Click-target data:
· · · ·
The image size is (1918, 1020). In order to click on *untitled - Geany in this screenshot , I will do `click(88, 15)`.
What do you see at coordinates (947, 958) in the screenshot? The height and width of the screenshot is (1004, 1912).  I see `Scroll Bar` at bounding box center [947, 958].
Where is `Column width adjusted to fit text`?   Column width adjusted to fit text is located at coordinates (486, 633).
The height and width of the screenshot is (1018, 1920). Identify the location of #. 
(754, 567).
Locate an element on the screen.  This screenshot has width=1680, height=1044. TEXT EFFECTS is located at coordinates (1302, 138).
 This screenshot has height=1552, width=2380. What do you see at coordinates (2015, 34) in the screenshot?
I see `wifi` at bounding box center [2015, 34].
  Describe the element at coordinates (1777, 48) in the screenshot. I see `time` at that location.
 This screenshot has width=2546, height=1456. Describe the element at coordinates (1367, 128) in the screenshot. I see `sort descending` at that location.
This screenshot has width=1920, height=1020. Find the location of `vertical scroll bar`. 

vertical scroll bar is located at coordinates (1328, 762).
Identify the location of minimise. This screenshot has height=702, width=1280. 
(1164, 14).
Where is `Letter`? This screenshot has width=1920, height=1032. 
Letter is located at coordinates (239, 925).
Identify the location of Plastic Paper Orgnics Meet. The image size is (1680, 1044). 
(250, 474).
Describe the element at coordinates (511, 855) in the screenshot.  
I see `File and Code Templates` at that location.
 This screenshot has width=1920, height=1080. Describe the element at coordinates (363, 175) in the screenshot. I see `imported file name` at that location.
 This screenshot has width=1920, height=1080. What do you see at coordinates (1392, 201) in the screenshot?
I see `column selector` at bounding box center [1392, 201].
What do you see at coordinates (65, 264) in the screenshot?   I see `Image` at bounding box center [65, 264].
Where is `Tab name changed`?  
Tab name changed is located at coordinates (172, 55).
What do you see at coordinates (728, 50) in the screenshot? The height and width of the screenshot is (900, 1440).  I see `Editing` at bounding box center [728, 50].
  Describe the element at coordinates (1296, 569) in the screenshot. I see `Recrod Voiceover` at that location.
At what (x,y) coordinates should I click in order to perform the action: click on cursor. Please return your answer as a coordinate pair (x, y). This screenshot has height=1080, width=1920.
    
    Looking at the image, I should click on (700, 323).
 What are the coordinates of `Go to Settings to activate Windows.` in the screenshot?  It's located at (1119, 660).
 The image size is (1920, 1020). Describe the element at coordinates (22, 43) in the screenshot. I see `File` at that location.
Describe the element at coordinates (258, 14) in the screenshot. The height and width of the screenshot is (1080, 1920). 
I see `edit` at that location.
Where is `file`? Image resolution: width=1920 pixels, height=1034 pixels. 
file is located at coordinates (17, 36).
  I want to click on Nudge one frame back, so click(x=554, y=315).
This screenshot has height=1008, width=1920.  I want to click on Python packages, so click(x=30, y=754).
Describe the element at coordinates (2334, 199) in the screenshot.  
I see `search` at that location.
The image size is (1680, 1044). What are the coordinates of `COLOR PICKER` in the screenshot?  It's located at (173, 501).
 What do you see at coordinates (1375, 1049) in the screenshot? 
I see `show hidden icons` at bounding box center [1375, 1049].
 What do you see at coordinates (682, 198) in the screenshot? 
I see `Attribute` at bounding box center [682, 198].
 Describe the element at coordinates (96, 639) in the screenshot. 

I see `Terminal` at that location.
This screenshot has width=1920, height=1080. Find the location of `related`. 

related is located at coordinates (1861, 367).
· · · ·
* **Stated problem**:
Copy out everything from the start of the records down through the line containing "What do you see at coordinates (947, 958)", word for word.

* **Reply**:
The image size is (1918, 1020). In order to click on *untitled - Geany in this screenshot , I will do `click(88, 15)`.
What do you see at coordinates (947, 958) in the screenshot? The height and width of the screenshot is (1004, 1912).  I see `Scroll Bar` at bounding box center [947, 958].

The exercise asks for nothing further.